I didn't see this posted anywhere, but I think it's fairly significant.
In particular, I appreciate the Court's comparison of "uncertainty" about the harm caused by greenhouse gases with the harm caused by leaded gasoline:
Industry Petitioners do not find fault with much of the substantial record EPA amassed in support of the Endangerment Finding. Rather, they contend that the record evidences too much uncertainty to support that judgment. But the existence of some uncertainty does not, without more, warrant invalidation of an endangerment finding. If a statute is “precautionary in nature” and “designed to protect the public health,” and the relevant evidence is “difficult to come by, uncertain, or conflicting because it is on the frontiers of scientific knowledge,” EPA need not provide “rigorous step-by-step proof of cause and effect” to support an endangerment finding. Ethyl Corp. v. EPA, 541 F.2d 1, 28 (D.C. Cir. 1976). As we have stated before, “Awaiting certainty will often allow for only reactive, not preventive, regulation.” Id. at 25.
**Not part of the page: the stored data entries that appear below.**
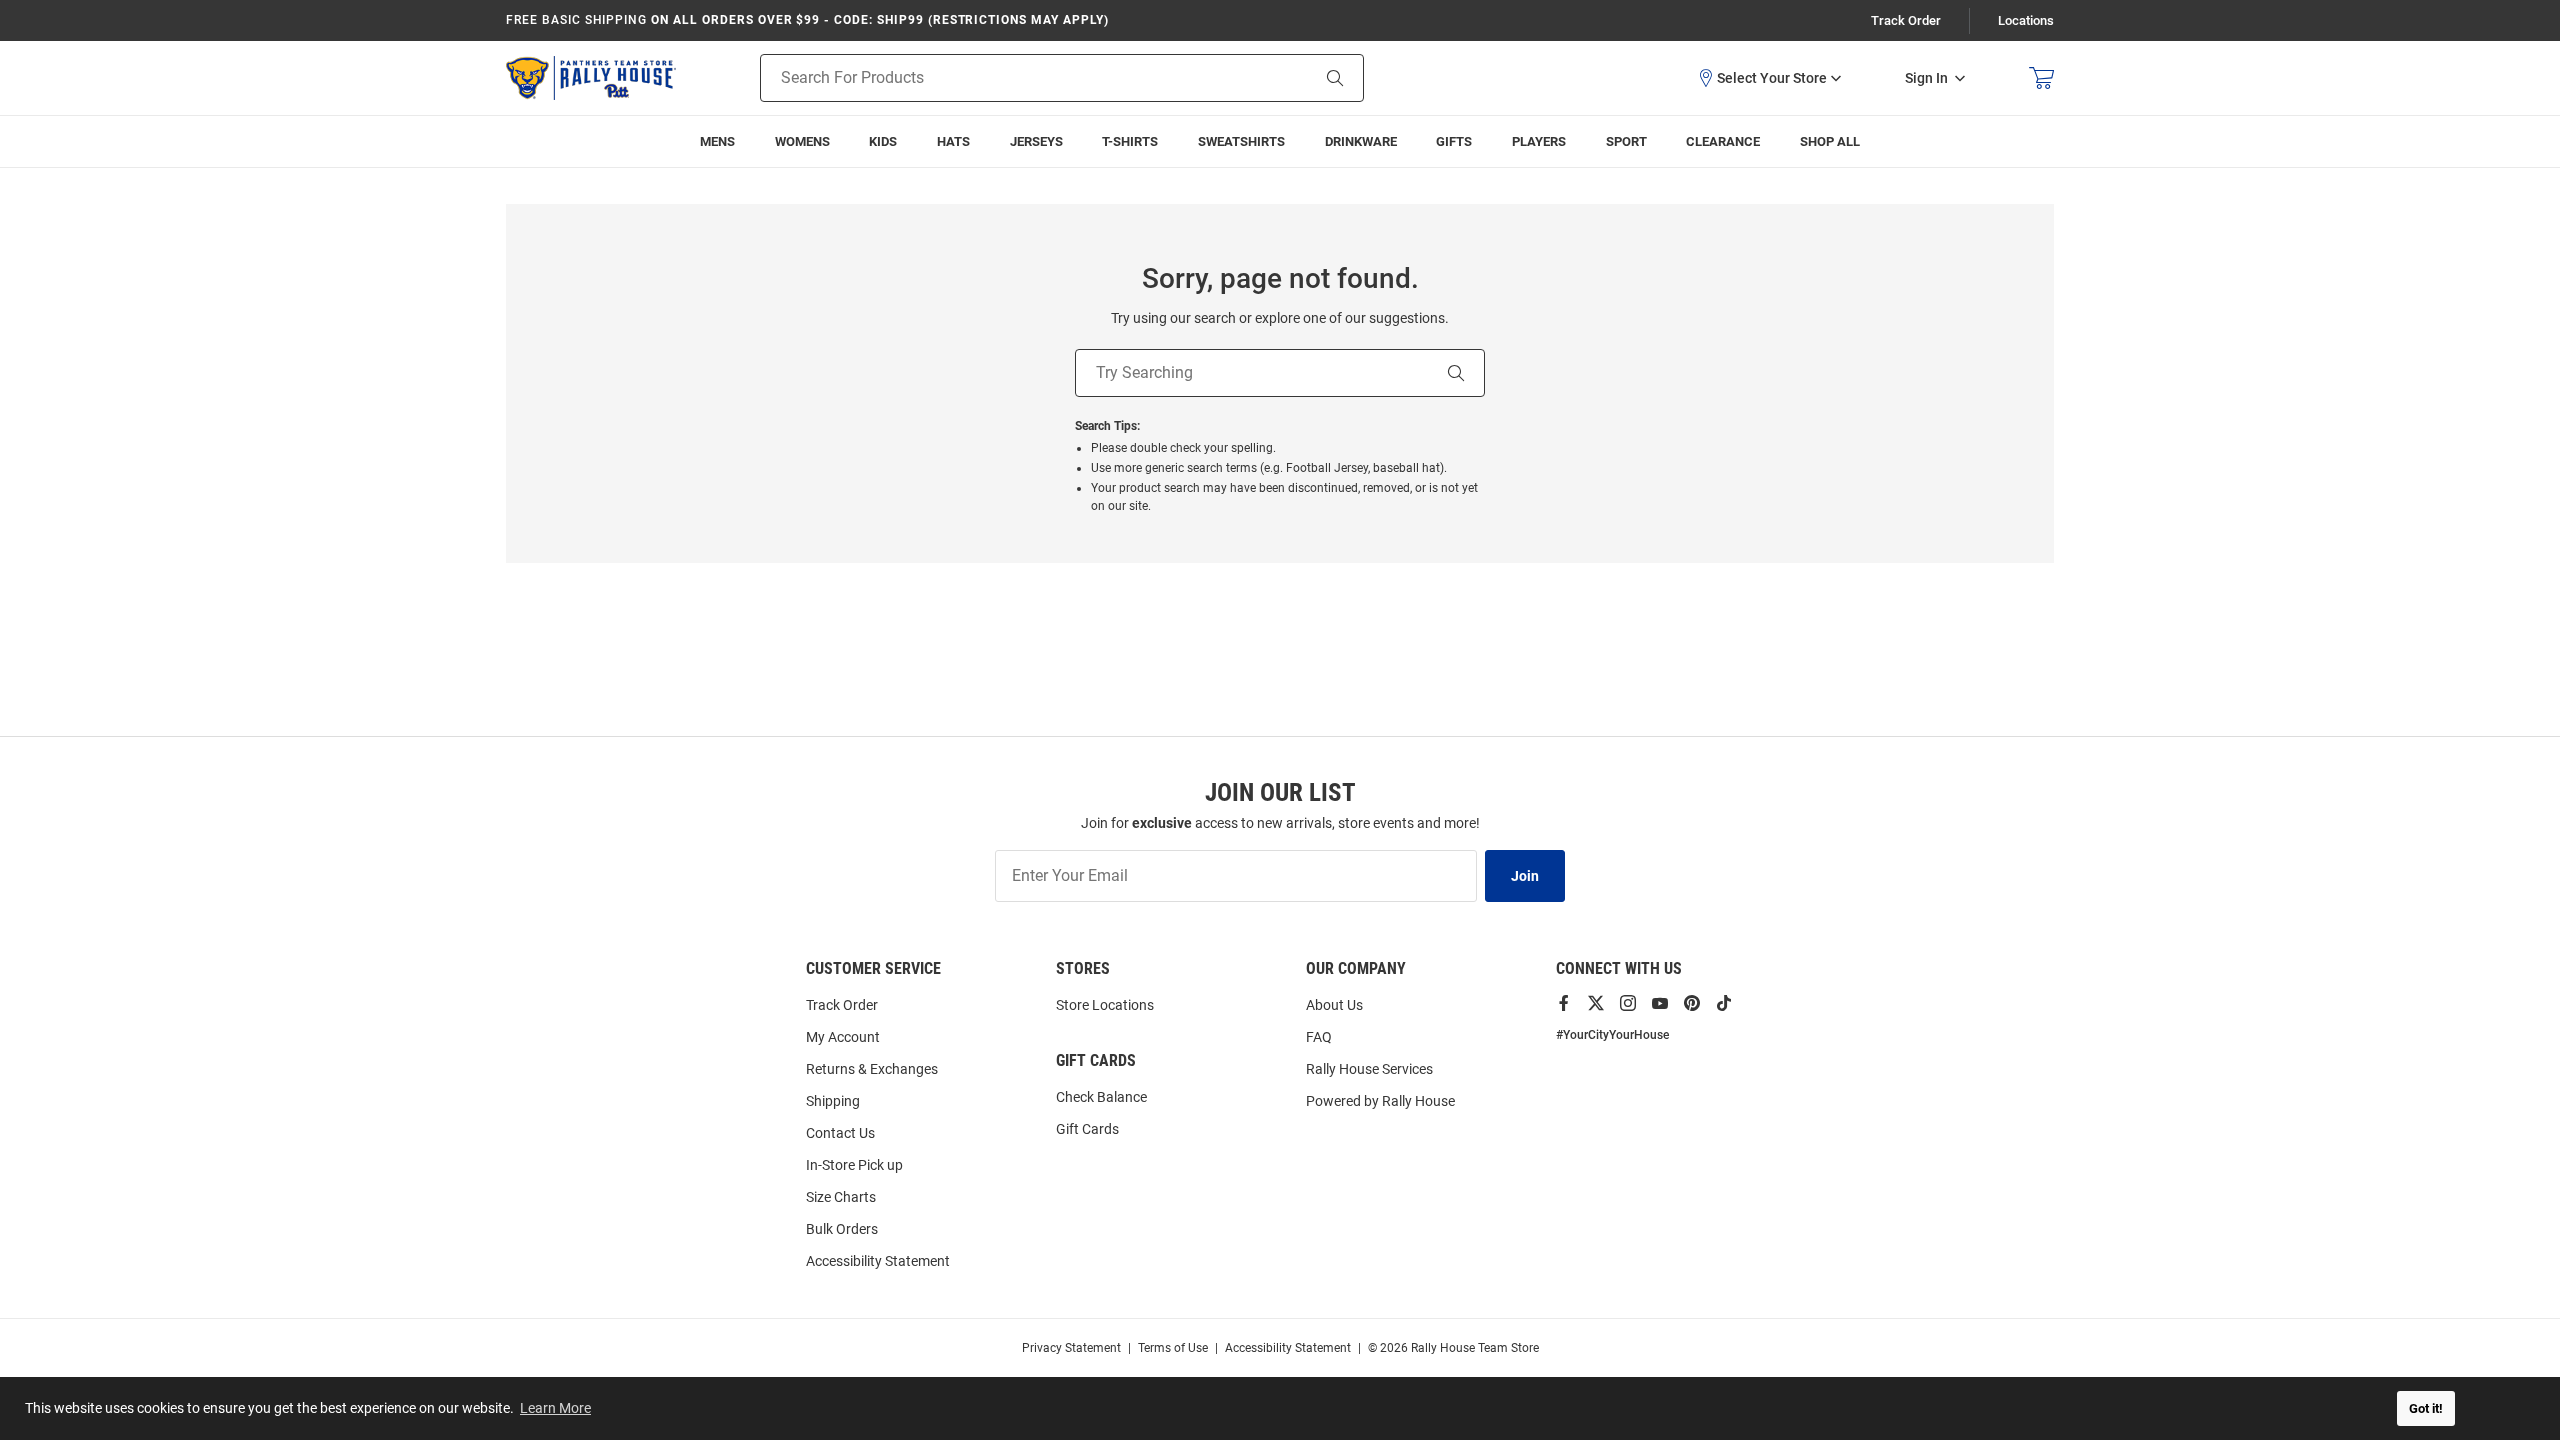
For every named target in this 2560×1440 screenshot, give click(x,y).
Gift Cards (1087, 1129)
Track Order (1906, 20)
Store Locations (1105, 1005)
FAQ (1319, 1037)
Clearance (1723, 141)
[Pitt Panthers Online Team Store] (591, 78)
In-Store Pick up (854, 1165)
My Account (843, 1037)
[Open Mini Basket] (2041, 78)
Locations (2026, 20)
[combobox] (1009, 78)
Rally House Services (1369, 1069)
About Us (1334, 1005)
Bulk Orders (842, 1229)
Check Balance (1101, 1097)
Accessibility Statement (878, 1261)
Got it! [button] (2426, 1408)
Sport (1626, 141)
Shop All (1830, 141)
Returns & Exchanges (872, 1069)
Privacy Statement (1071, 1348)
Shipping (833, 1101)
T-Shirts (1130, 141)
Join (1525, 876)
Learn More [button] (555, 1408)
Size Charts (841, 1197)
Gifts (1454, 141)
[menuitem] (1539, 141)
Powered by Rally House (1380, 1101)
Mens (717, 141)
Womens (802, 141)
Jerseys (1036, 141)
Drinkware (1361, 141)
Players (1539, 141)
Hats (953, 141)
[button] (1769, 78)
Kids (883, 141)
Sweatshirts (1241, 141)
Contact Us (840, 1133)
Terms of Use (1173, 1348)
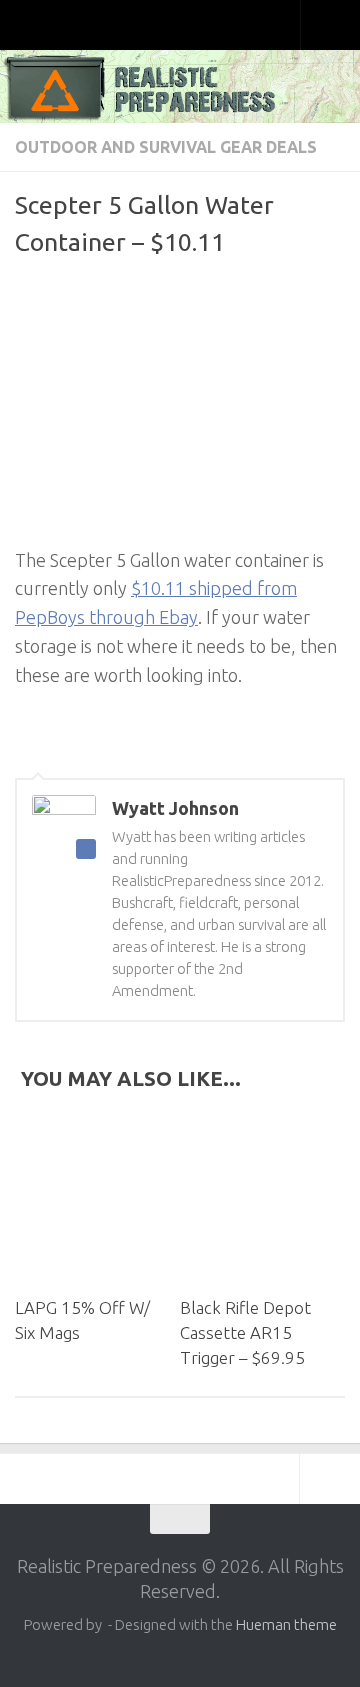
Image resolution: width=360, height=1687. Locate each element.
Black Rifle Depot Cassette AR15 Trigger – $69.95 (245, 1333)
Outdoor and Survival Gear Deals (166, 147)
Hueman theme (286, 1624)
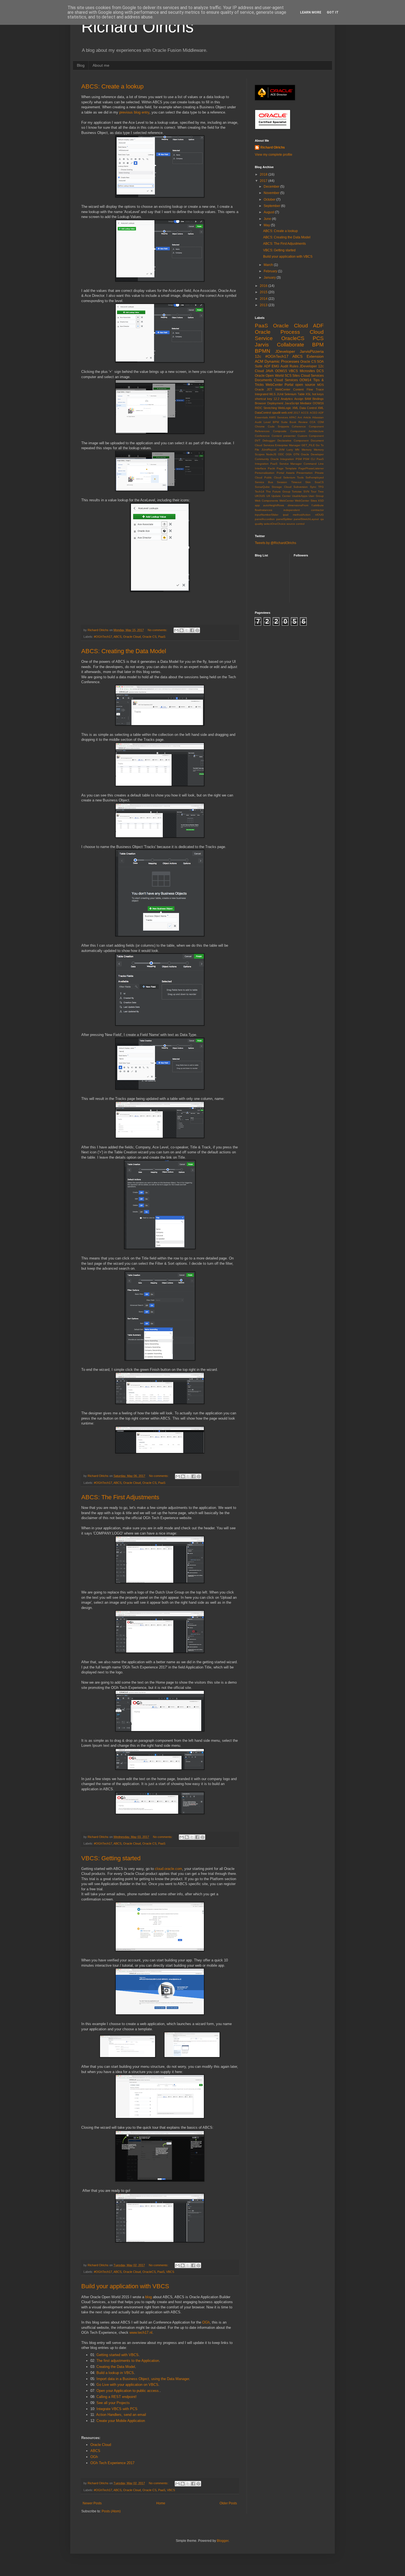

Congress did not restrict EPA to remedial regulation when it enacted CAA § 202(a). That section mandates that EPA promulgate new emission standards if it determines that the air pollution at issue “may reasonably be anticipated to endanger public health or welfare.” 42 U.S.C. § 7521(a)(1). This language requires a precautionary, forward-looking scientific judgment about the risks of a particular air pollutant, consistent with the CAA’s “precautionary and preventive orientation.” Lead Indus. Ass’n, Inc. v. EPA, 647 F.2d 1130, 1155 (D.C. Cir. 1980). Requiring that EPA find “certain” endangerment of public health or welfare before regulating greenhouse gases would effectively prevent EPA from doing the job Congress gave it in § 202(a)—utilizing emission standards to prevent reasonably anticipated endangerment from maturing into concrete harm.